TASK DESCRIPTION
Report every line of the data below that contains the string "size", treating uppercase and lowercase letters as distinct.

RECORDS FOR THE EXERCISE
** Begin **

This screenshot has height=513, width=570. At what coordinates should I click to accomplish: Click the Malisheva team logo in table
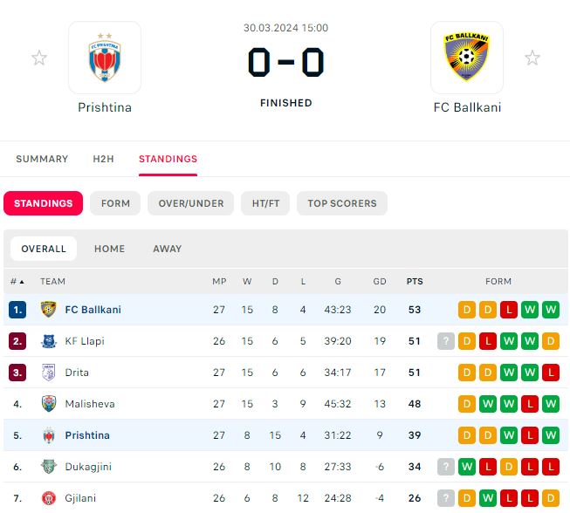[x=49, y=404]
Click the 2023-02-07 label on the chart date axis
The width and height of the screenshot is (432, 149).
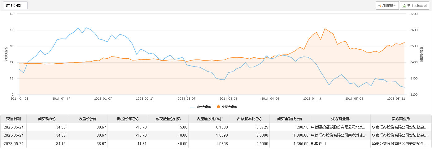coord(103,98)
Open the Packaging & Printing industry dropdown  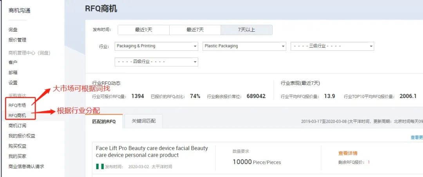pos(156,46)
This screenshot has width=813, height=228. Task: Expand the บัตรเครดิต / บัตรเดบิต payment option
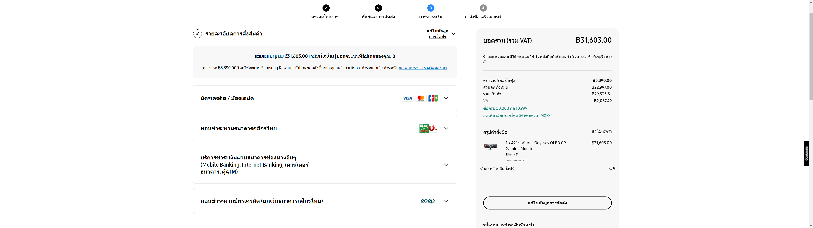click(325, 98)
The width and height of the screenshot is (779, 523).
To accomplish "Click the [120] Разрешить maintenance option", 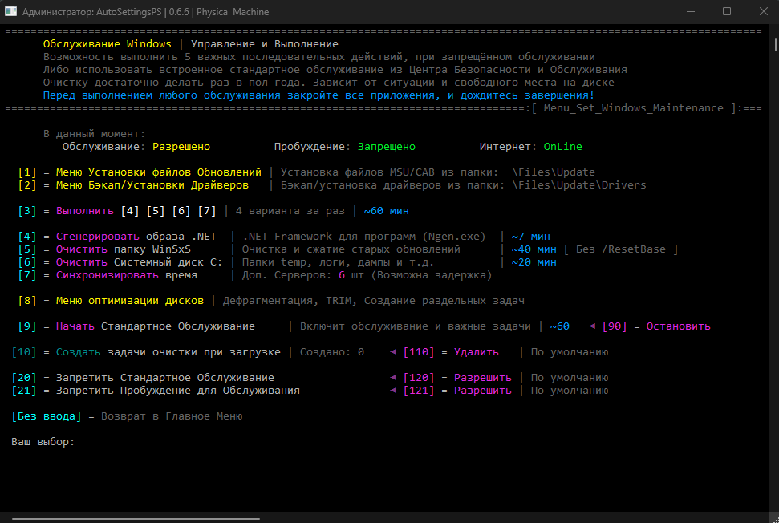I will tap(457, 378).
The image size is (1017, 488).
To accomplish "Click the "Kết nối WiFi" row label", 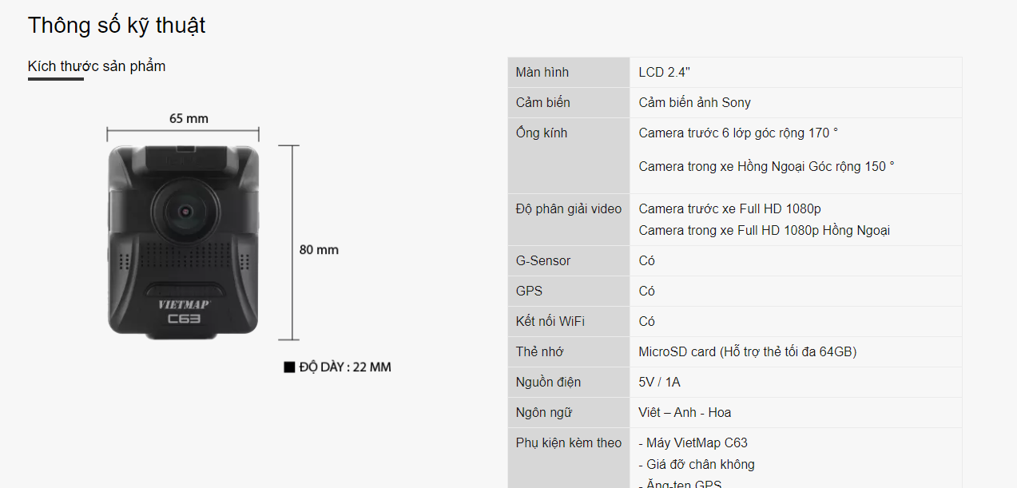I will coord(550,322).
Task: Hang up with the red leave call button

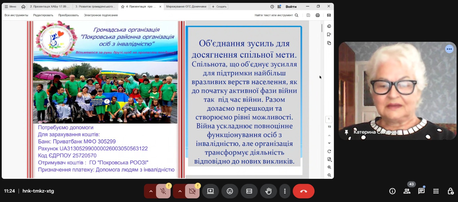Action: pos(303,191)
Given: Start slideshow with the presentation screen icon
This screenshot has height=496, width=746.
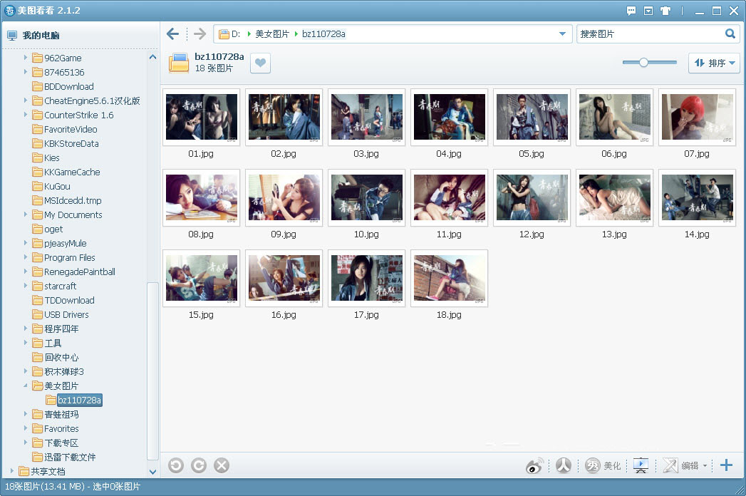Looking at the screenshot, I should pyautogui.click(x=641, y=465).
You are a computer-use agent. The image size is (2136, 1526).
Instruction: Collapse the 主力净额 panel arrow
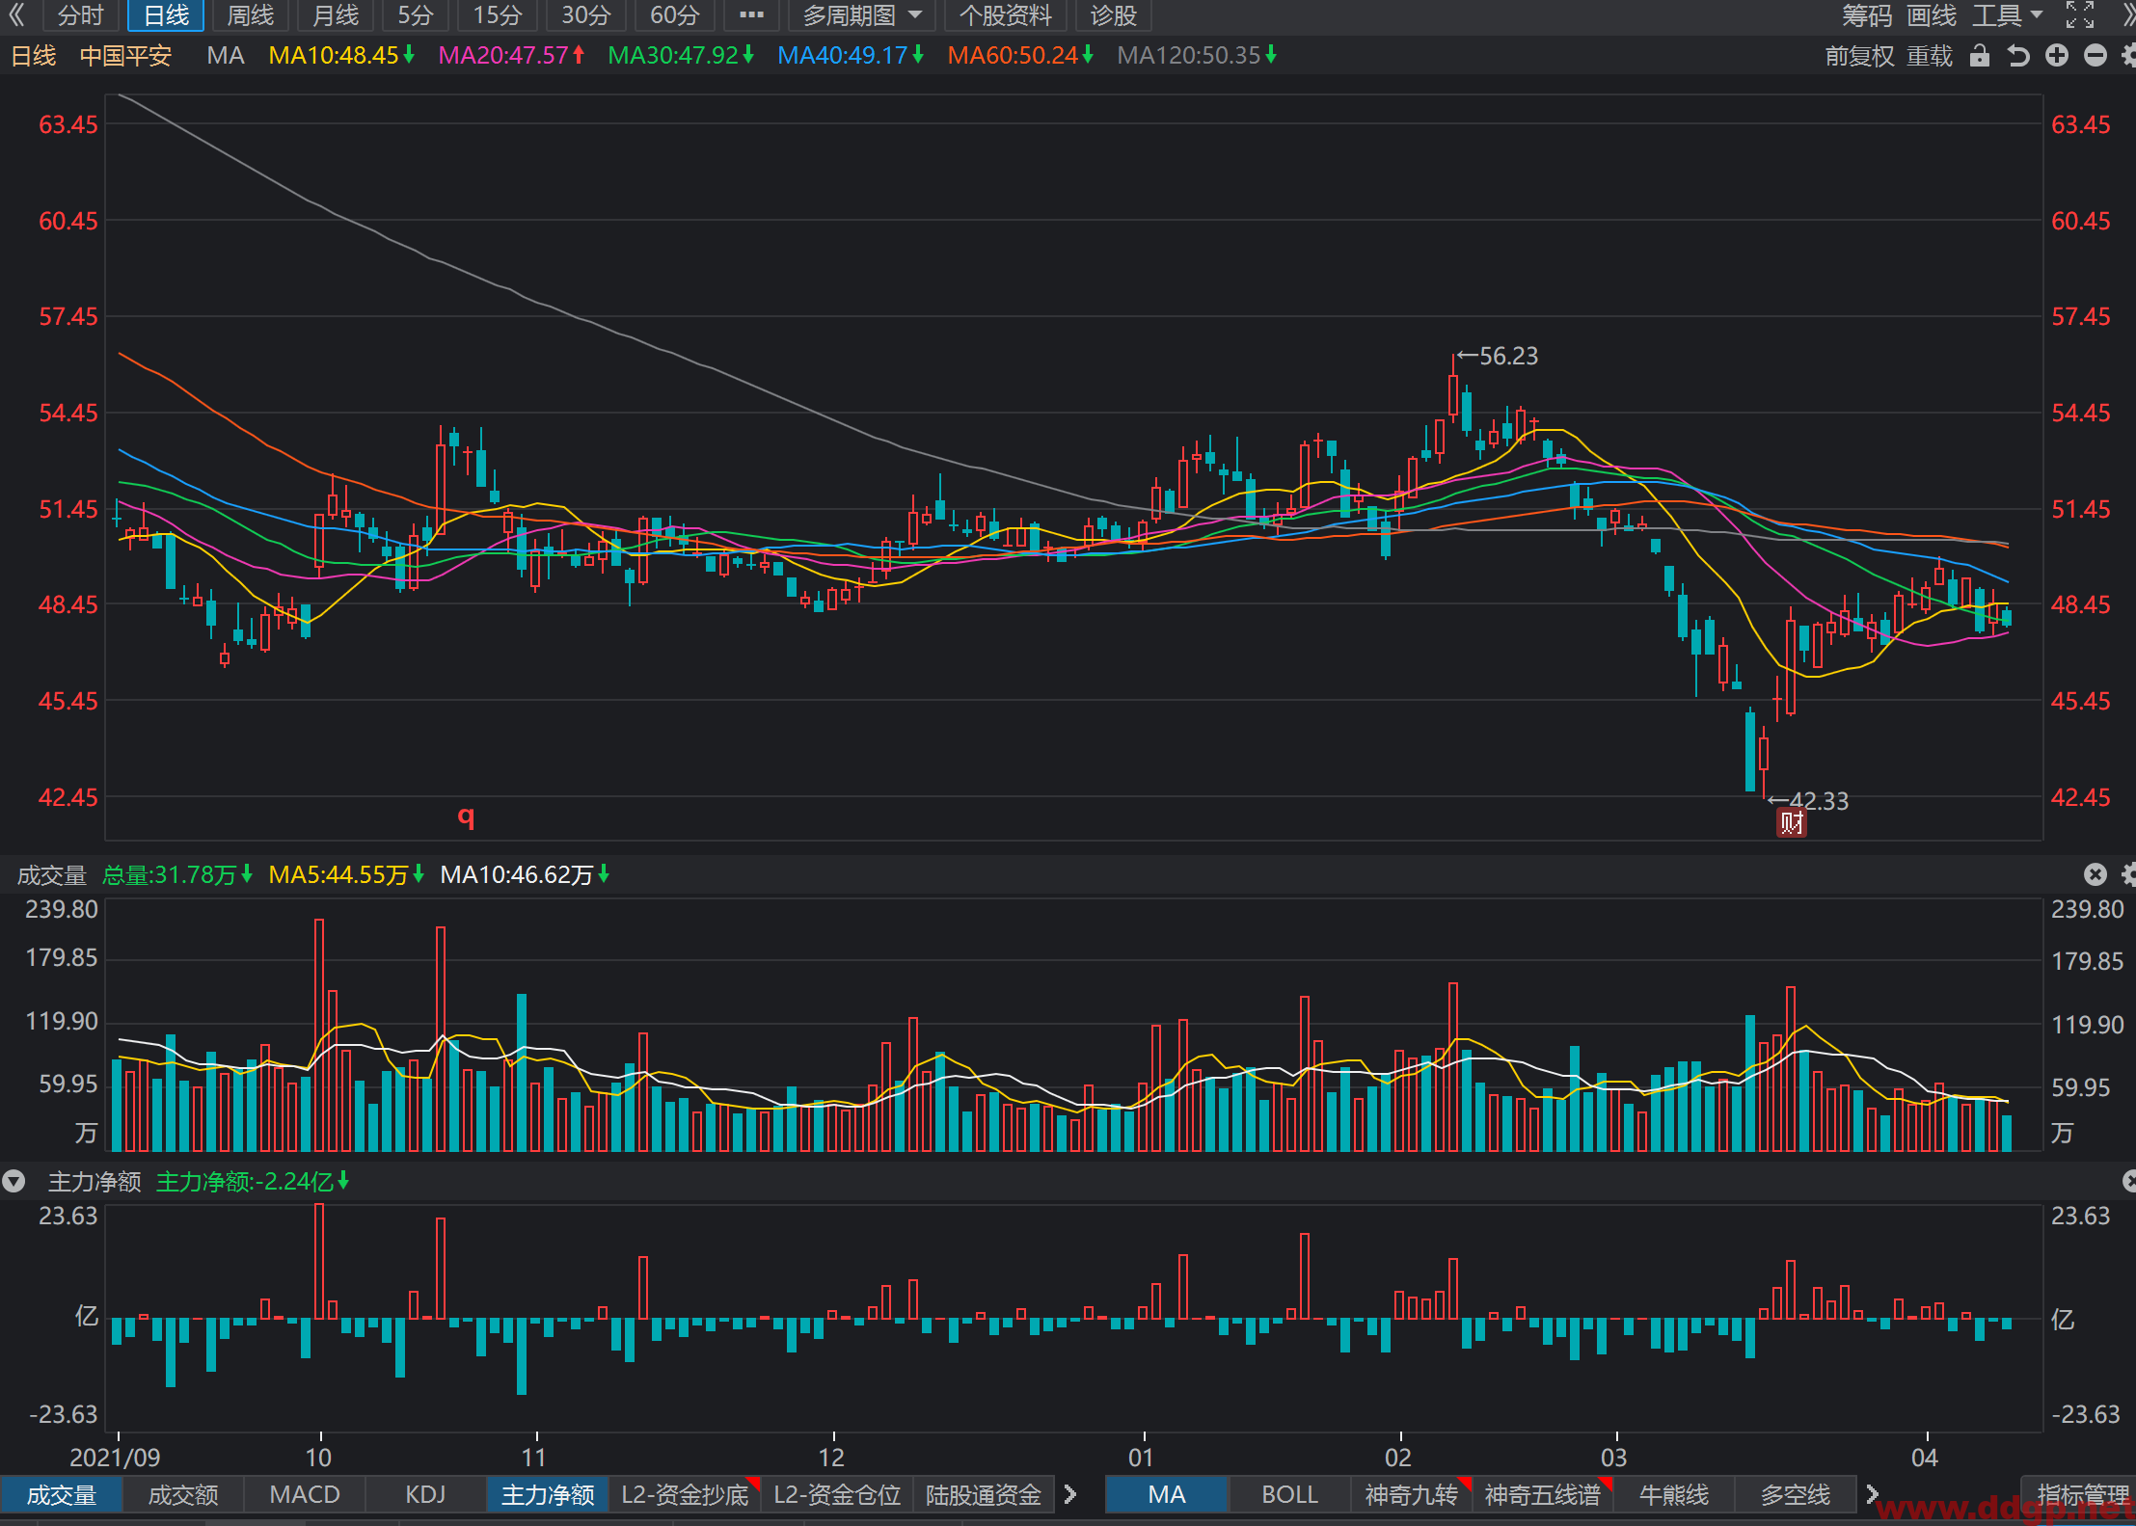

** End **

RIGHT ANSWER
The image size is (1017, 488).
You are a computer-use agent. The image size is (2136, 1526).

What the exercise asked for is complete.